## [TASK TO CARRY OUT]
Write out again, exactly, the lines below starting at the one with "46 (49, 1374)" and ending at the one with "Maciej Kędzierski (92, 2060)".

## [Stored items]
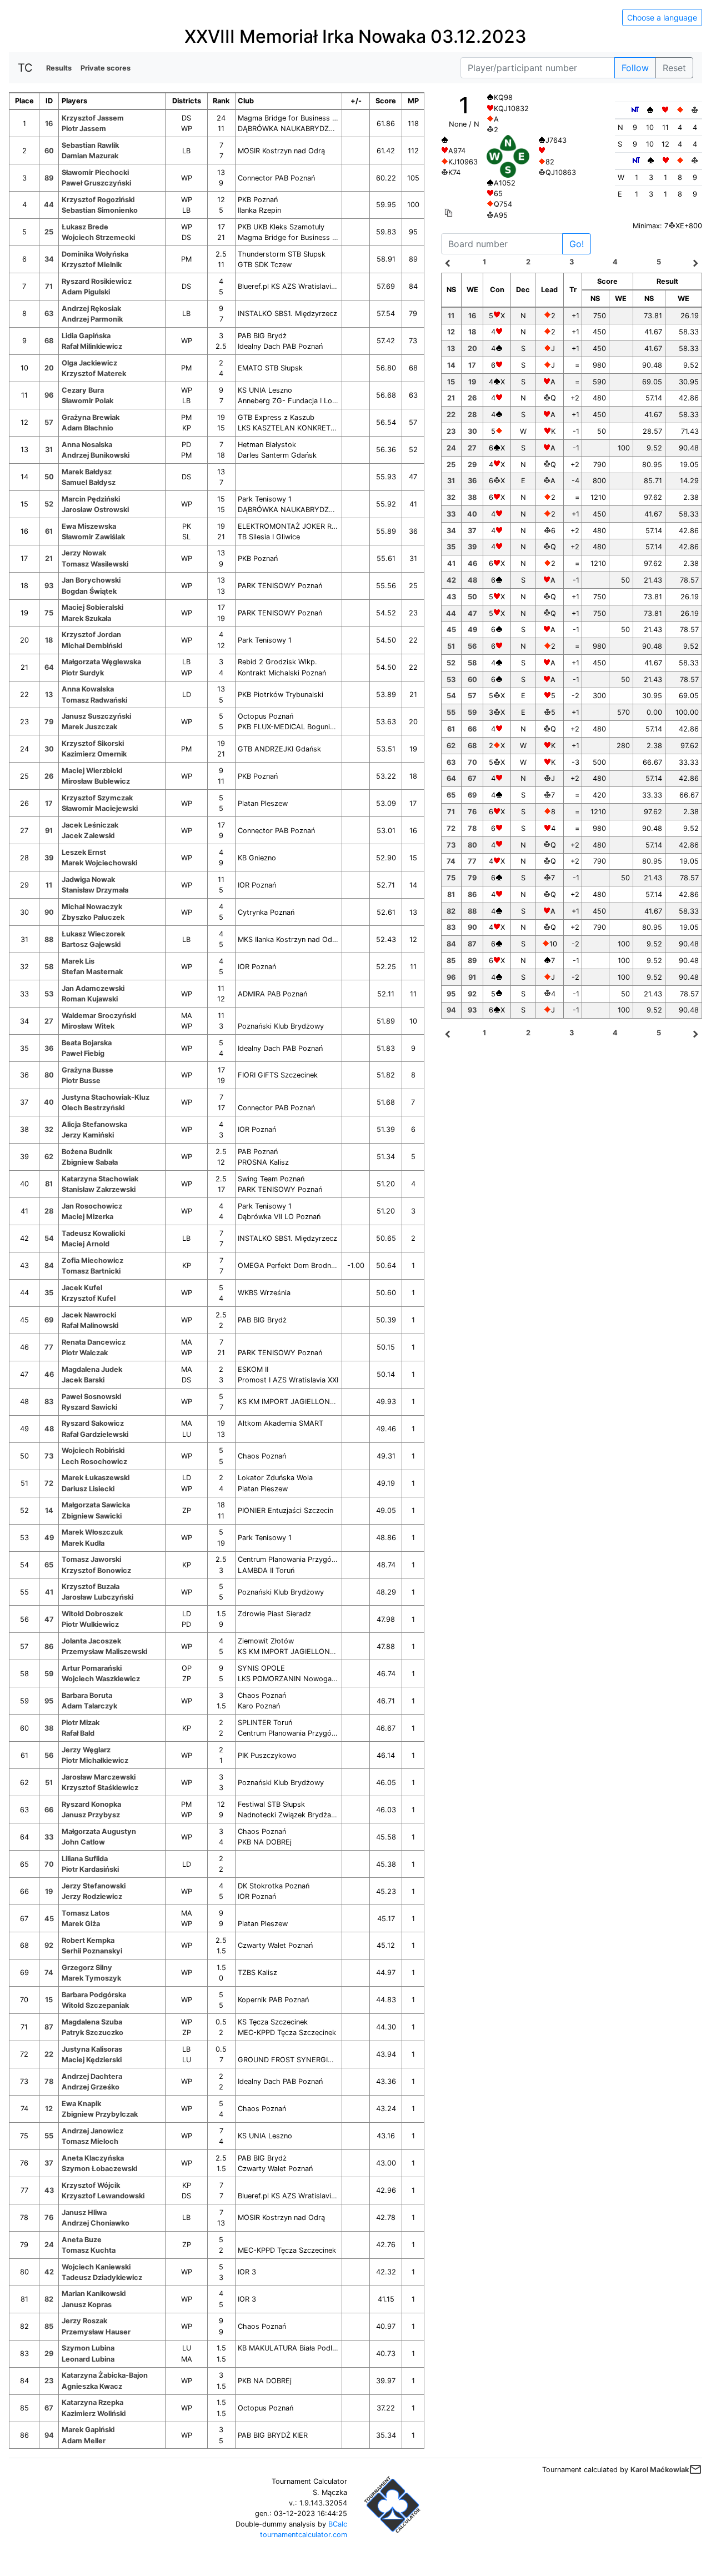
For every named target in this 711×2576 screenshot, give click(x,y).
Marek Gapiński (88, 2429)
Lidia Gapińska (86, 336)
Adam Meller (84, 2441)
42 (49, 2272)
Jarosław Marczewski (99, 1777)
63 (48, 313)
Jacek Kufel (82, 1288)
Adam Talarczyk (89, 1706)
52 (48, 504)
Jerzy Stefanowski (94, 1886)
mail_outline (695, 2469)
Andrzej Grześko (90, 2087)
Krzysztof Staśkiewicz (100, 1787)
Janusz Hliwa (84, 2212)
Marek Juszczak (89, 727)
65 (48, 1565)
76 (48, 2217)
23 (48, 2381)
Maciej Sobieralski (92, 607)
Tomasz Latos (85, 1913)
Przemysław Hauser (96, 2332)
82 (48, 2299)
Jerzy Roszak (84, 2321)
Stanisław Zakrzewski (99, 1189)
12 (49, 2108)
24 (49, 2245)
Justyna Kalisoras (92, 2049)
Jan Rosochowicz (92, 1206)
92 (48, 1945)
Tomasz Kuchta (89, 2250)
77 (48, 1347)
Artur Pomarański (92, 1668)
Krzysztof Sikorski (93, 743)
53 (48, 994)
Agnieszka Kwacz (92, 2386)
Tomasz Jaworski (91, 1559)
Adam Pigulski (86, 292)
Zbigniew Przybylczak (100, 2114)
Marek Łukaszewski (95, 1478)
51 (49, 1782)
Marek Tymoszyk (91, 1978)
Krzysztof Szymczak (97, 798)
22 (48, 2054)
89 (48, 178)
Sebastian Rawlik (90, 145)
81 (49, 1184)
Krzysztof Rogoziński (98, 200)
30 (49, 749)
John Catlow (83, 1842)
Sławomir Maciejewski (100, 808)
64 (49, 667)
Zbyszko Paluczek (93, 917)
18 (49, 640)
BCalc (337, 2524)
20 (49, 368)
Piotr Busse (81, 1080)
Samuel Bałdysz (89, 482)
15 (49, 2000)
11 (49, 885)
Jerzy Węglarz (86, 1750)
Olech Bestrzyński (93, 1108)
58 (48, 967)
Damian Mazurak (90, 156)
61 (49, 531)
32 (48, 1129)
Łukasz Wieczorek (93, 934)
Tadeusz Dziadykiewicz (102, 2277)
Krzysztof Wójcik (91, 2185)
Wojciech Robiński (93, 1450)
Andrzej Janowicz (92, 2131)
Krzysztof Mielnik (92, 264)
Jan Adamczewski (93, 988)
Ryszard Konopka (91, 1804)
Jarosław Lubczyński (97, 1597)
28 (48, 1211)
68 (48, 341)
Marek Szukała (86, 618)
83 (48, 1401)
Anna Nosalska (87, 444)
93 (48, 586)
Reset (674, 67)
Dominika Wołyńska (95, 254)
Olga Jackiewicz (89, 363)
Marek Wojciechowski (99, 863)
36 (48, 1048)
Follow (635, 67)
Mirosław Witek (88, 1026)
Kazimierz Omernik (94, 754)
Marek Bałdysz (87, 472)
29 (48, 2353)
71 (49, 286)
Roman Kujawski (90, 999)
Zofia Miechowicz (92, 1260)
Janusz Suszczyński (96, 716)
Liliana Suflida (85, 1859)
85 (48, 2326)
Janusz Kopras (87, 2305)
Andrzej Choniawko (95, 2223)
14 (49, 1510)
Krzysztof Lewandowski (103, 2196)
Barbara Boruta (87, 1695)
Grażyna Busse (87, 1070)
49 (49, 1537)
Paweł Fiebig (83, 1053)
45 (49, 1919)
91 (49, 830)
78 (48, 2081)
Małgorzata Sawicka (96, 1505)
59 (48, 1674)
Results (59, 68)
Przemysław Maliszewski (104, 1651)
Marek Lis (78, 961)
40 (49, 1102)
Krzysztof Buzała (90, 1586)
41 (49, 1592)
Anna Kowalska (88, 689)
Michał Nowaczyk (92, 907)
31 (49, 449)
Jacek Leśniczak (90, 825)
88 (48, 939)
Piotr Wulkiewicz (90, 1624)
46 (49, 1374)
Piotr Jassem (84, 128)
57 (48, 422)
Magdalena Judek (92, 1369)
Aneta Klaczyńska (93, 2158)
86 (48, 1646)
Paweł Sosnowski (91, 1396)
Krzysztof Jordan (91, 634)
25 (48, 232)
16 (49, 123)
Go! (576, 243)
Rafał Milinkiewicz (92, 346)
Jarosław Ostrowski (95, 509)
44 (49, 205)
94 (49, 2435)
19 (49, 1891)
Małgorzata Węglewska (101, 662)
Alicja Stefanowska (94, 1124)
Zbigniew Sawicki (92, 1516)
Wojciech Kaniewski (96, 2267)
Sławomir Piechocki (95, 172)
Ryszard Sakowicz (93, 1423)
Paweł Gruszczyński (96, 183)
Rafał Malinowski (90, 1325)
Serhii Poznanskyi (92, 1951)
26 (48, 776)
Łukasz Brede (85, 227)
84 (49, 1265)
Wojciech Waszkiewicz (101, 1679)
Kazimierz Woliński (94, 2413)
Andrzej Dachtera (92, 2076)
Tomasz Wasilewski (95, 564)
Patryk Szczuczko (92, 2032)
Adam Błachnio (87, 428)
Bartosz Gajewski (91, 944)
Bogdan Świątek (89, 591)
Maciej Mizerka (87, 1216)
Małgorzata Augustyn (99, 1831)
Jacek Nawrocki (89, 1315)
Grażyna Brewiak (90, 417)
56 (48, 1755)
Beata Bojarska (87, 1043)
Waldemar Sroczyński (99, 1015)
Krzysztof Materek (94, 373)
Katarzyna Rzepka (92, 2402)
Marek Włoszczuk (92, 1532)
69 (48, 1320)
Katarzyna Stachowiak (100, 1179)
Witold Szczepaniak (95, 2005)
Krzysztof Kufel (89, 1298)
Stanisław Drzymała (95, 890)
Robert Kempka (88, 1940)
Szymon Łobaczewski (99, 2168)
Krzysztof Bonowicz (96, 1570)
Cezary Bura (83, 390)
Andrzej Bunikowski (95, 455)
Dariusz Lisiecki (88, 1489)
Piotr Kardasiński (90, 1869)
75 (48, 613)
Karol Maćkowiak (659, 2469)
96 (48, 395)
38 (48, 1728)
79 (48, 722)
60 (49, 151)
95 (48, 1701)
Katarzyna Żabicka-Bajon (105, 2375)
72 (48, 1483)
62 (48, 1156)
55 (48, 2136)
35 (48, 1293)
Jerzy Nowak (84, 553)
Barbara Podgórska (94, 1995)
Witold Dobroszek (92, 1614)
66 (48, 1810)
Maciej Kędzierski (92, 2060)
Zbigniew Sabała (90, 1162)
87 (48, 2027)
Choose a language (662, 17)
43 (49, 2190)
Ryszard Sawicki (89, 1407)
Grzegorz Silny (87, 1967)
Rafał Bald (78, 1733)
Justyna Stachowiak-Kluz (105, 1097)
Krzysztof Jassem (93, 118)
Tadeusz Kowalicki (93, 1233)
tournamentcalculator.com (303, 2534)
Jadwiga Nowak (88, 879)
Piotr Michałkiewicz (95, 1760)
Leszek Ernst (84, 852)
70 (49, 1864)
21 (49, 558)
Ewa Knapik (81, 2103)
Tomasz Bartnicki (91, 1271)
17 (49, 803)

--

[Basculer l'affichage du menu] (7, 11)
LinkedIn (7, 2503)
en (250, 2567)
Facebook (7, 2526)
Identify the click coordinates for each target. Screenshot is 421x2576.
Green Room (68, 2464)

## [ANSWER SPACE]
46 (49, 1374)
Piotr Jassem (84, 128)
57 (48, 422)
Magdalena Judek (92, 1369)
Aneta Klaczyńska (93, 2158)
86 (48, 1646)
Paweł Sosnowski (91, 1396)
Krzysztof Jordan (91, 634)
25 (48, 232)
16 (49, 123)
Go! (576, 243)
Rafał Milinkiewicz (92, 346)
Jarosław Ostrowski (95, 509)
44 (49, 205)
94 (49, 2435)
19 (49, 1891)
Małgorzata Węglewska (101, 662)
Alicja Stefanowska (94, 1124)
Zbigniew Sawicki (92, 1516)
Wojciech Kaniewski (96, 2267)
Sławomir Piechocki (95, 172)
Ryszard Sakowicz (93, 1423)
Paweł Gruszczyński (96, 183)
Rafał Malinowski (90, 1325)
Serhii Poznanskyi (92, 1951)
26 (48, 776)
Łukasz Brede (85, 227)
84 (49, 1265)
Wojciech Waszkiewicz (101, 1679)
Kazimierz Woliński (94, 2413)
Andrzej Dachtera (92, 2076)
Tomasz Wasilewski (95, 564)
Patryk Szczuczko (92, 2032)
Adam Błachnio (87, 428)
Bartosz Gajewski (91, 944)
Bogdan Świątek (89, 591)
Maciej Mizerka (87, 1216)
Małgorzata Augustyn (99, 1831)
Jacek Nawrocki (89, 1315)
Grażyna Brewiak (90, 417)
56 (48, 1755)
Beata Bojarska (87, 1043)
Waldemar Sroczyński (99, 1015)
Krzysztof Materek (94, 373)
Katarzyna Rzepka (92, 2402)
Marek Włoszczuk (92, 1532)
69 (48, 1320)
Katarzyna Stachowiak (100, 1179)
Witold Szczepaniak (95, 2005)
Krzysztof Kufel (89, 1298)
Stanisław Drzymała (95, 890)
Robert Kempka (88, 1940)
Szymon Łobaczewski (99, 2168)
Krzysztof Bonowicz (96, 1570)
Cezary Bura (83, 390)
Andrzej Bunikowski (95, 455)
Dariusz Lisiecki (88, 1489)
Piotr Kardasiński (90, 1869)
75 (48, 613)
Karol Maćkowiak (659, 2469)
96 (48, 395)
38 (48, 1728)
79 (48, 722)
60 (49, 151)
95 (48, 1701)
Katarzyna Żabicka-Bajon (105, 2375)
72 (48, 1483)
62 (48, 1156)
55 (48, 2136)
35 (48, 1293)
Jerzy Nowak (84, 553)
Barbara Podgórska (94, 1995)
Witold Dobroszek (92, 1614)
66 (48, 1810)
Maciej Kędzierski (92, 2060)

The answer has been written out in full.